[DATA EXTRACT]
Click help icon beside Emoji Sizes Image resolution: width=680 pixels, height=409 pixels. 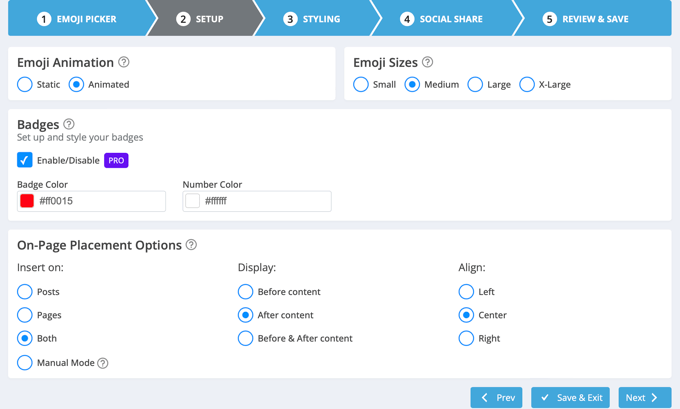point(427,62)
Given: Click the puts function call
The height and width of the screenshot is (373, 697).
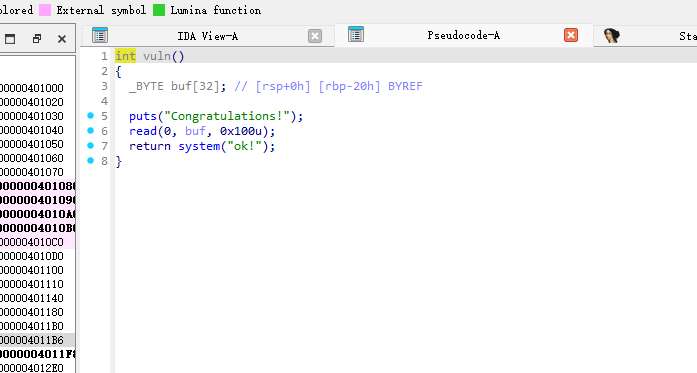Looking at the screenshot, I should [x=143, y=116].
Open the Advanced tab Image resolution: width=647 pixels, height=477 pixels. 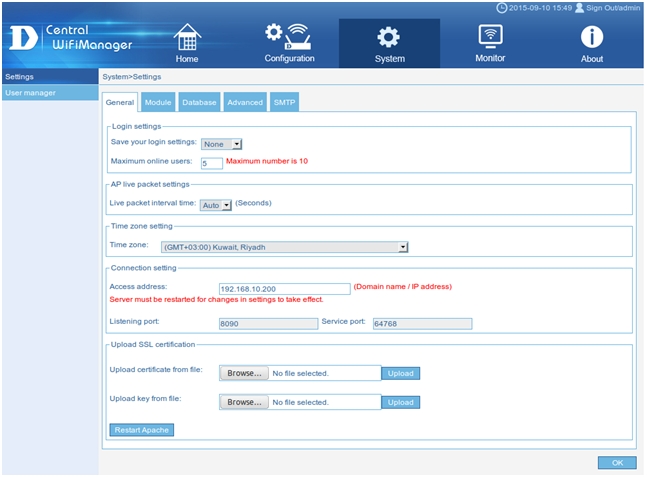tap(244, 102)
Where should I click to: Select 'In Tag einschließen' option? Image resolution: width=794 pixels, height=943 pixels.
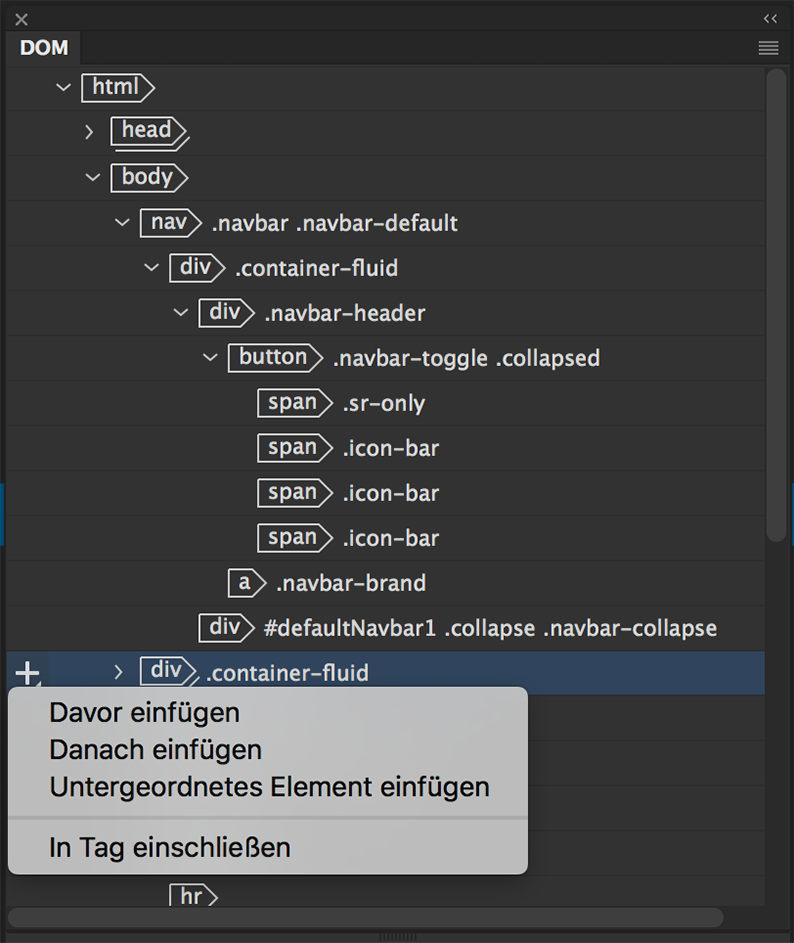point(170,848)
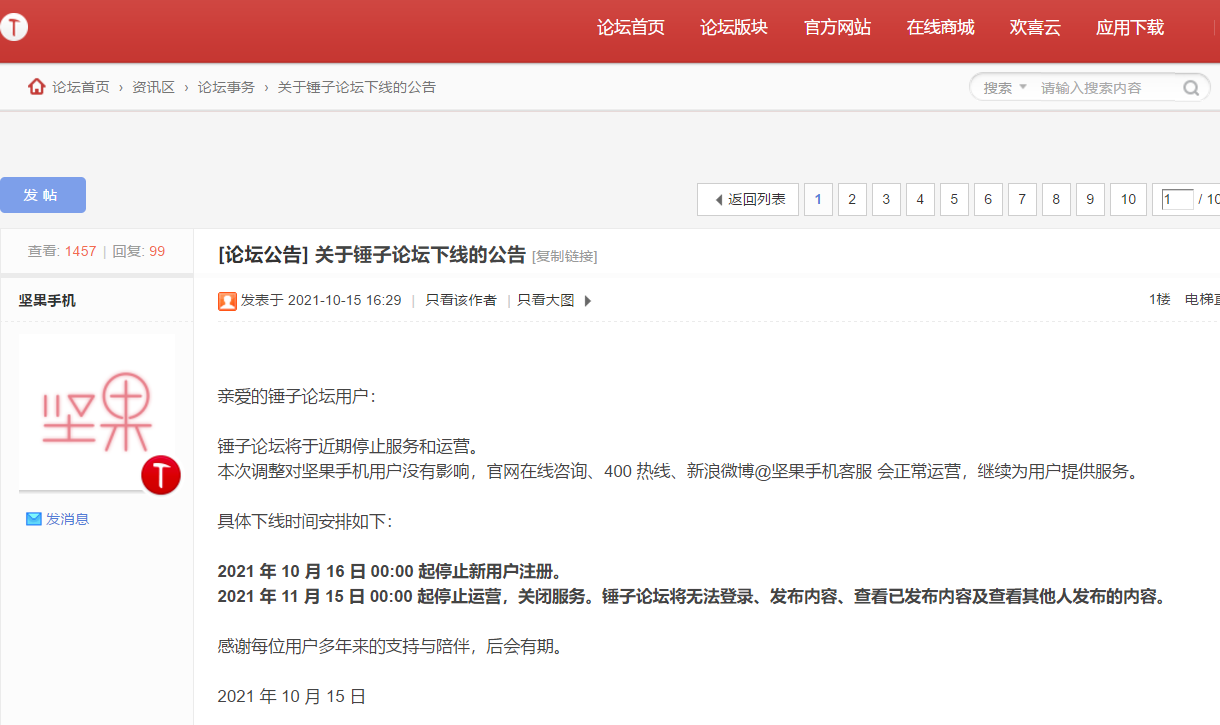Click the magnifier icon in the search box

tap(1190, 88)
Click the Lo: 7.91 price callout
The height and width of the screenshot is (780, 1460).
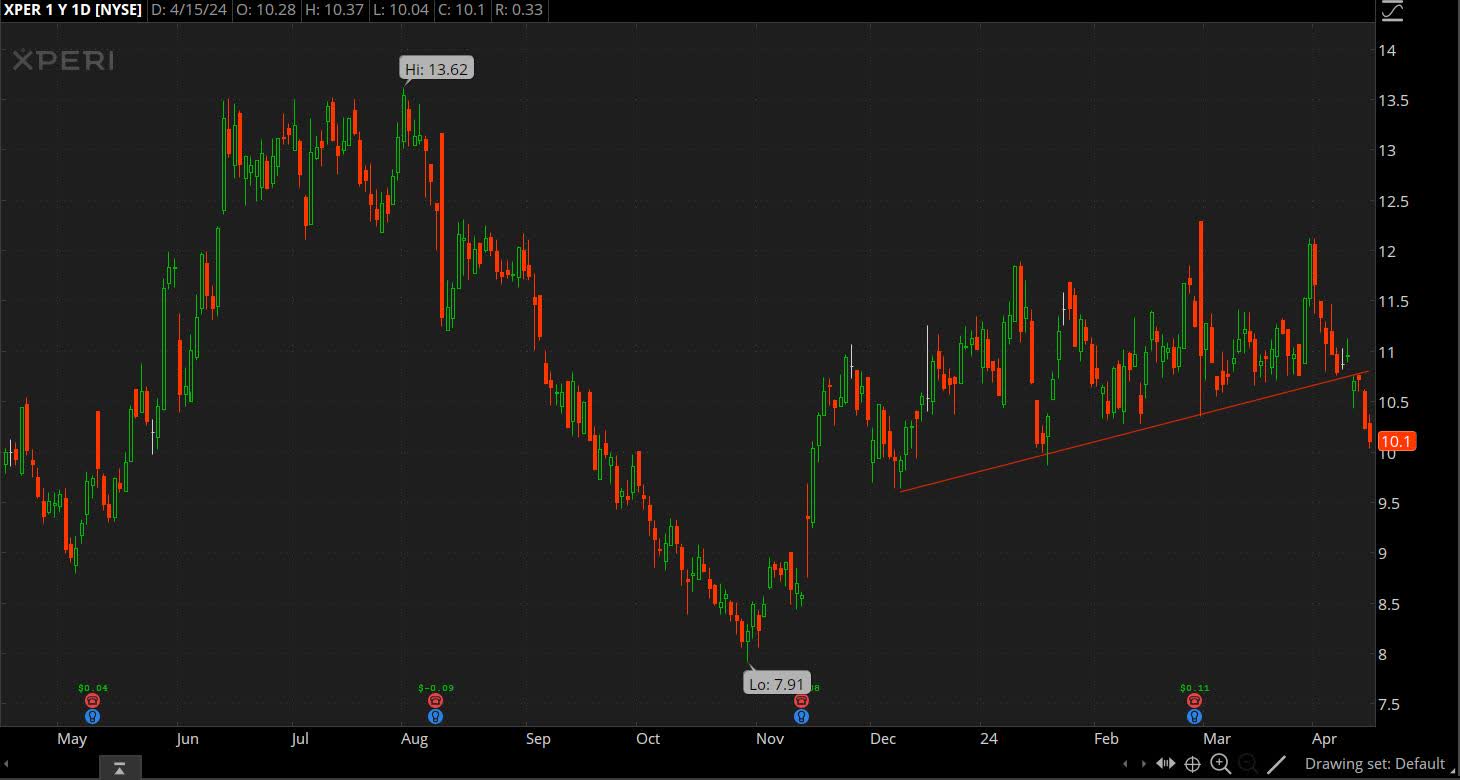(x=777, y=684)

[YOUR TASK]
Please give again only those lines that run from the one containing "The height and width of the screenshot is (780, 1460)." through the final line of the listing, both included, exactly as written and without pictures.

[ANSWER]
The height and width of the screenshot is (780, 1460).
(x=777, y=684)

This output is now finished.